▸ **Tarefa 1**: Organize como lista numerada, sem as linhas em branco, tudo o que vai da linha da listagem que contém "Click Web Link Clicks per Community label" até a linha que contém "Decrease zoom with", incluindo as duas. Deixe as imagens de fora da resposta.

▸ **Texto apresentado**:
##############################

O embarque ocorreu no horário previsto, os passageiros subiram a escada que dá acesso ao avião (o aeroporto de Campo Grande não tem fingers) e se acomodaram em seus assentos. Depois de quinze minutos de espera o comandante avisou pelo rádio que seria necessário desligar a energia do avião para reiniciar alguns sistemas que estavam dando problemas e que por isso ficaríamos cinco minutos sem luz. Logo depois a luz, ar condicionado e telinhas de entretenimento apagaram.
Passados cinco minutos a energia voltou. E aí começou o entra e sai na cabine de comando. Pessoas uniformizadas e vestindo macacões, aparentando ser técnicos e mecânicos, falavam entre si e com os tripulantes, gesticulavam e falavam no rádio. Deu pra perceber que alguma coisa estava errada. Passaram-se mais trinta minutos e nada do avião sair do lugar.
Então o comandante informou que, para nosso maior conforto, nós deveríamos esperar no saguão do aeroporto, enquanto os reparos eram feitos. E que deveríamos desembarcar com toda nossa bagagem de mão. Muita gente começou a reclamar, mas não adiantava. Melhor dar problemas em terra do que durante o voo.
O saguão do aeroporto de Campo Grande é pequeno e outros dois voos estavam saindo. Havia aglomerações e pouca informação. Passaram-se mais noventa minutos de espera. Voltei ao portão de embarque para tentar descobrir alguma coisa. Lá, dois funcionários da Azul tentavam, da melhor forma possível, prestar informações aos passageiros, mas eles também não sabiam muito. Depois de transpor a muralha de passageiros exasperados que se amontoavam em torno do funcionário da Azul eu perguntei: O que está acontecendo no avião? Ele respondeu: 'A placa de comunicações está apresentando problemas. Já testaram duas vezes e deu negativo, mas vai ter que testar de novo. Só depois de testar três vezes e der negativo vai ser liberado. É igual a computador'. Sem entender muito bem a explicação voltei para meu lugar, ainda com esperanças de embarcar em pouco tempo.
Depois de vinte minutos voltei lá e perguntei se já tinham completado os testes e o rapaz respondeu que não. Eu disse: Acho que não vão conseguir. E o rapaz respondeu: Eu também acho.
Mais trinta minutos se passaram. Então nós vimos, pelos vidros do saguão, o trenzinho de bagagens se dirigir de volta ao avião e pensei: já era, vão começar a retirar as malas do porão e informar que o voo foi cancelado. Não deu outra.
Vinte minutos depois nos informaram que o voo tinha sido cancelado, que nós deveríamos pegar as bagagens na esteira e nos dirigir ao check-in para remarcar o voo. Foi uma gritaria geral, gente furiosa, gente incrédula e gente sem entender nada nem saber para onde ir.
Pegamos as bagagens e fomos para o check-in. A fila dava voltas no salão. Muita aglomeração e muita gente sem máscara. Depois de rodar muito consegui achar uma fila prioritária, para idosos. Chamei Regina (ela tinha ficado lá atrás, tomando conta das malas) e entramos na fila. Mas a fila não andava. Antes a Azul tinha que despachar os passageiros de outro voo, previsto para sair 3 horas após o nosso. Eram quatro funcionários para atender 250 pessoas. Mais espera.

##############################

▸ **Tarefa 2**: Resuma em três frases o relato do voo cancelado.

▸ **Dados fornecidos**:

##############################

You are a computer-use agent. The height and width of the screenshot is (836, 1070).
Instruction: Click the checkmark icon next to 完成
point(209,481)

##############################

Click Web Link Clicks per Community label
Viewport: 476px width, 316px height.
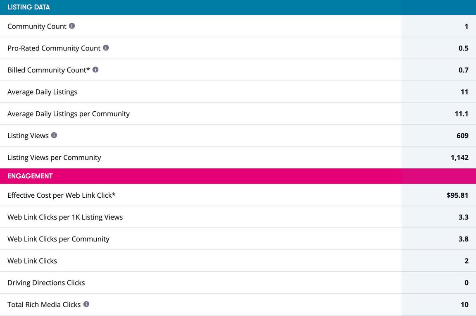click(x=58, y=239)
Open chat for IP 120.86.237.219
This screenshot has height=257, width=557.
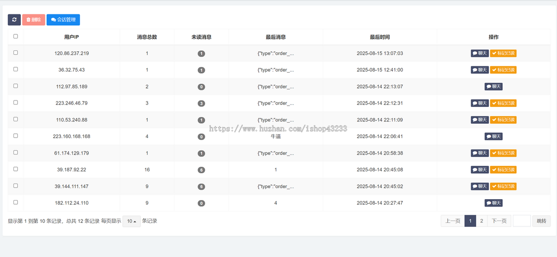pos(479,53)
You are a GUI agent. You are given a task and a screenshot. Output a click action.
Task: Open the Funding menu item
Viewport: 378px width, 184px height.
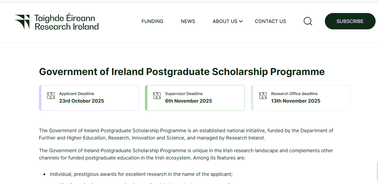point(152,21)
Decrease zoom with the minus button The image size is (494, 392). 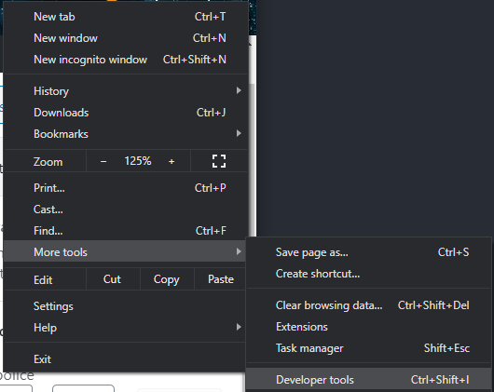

##############################

▸ **Resposta completa 1**:
1. Click Web Link Clicks per Community label
2. Viewport: 476px width, 316px height.
3. click(x=58, y=239)
4. Open chat for IP 120.86.237.219
5. This screenshot has height=257, width=557.
6. pos(479,53)
7. You are a GUI agent. You are given a task and a screenshot. Output a click action.
8. Task: Open the Funding menu item
9. Viewport: 378px width, 184px height.
10. point(152,21)
11. Decrease zoom with the minus button The image size is (494, 392). 

▸ **Resposta completa 2**: Depois do embarque em Campo Grande, o comandante desligou a energia do avião para reiniciar sistemas com problemas, e técnicos e mecânicos passaram a entrar e sair da cabine de comando. Os passageiros tiveram de esperar no saguão com a bagagem de mão, e um funcionário da Azul disse que a placa de comunicações apresentava problemas e precisava passar por testes. O voo acabou cancelado, e os passageiros pegaram as bagagens e foram para o check-in, onde a fila não andava e havia quatro funcionários para atender 250 pessoas.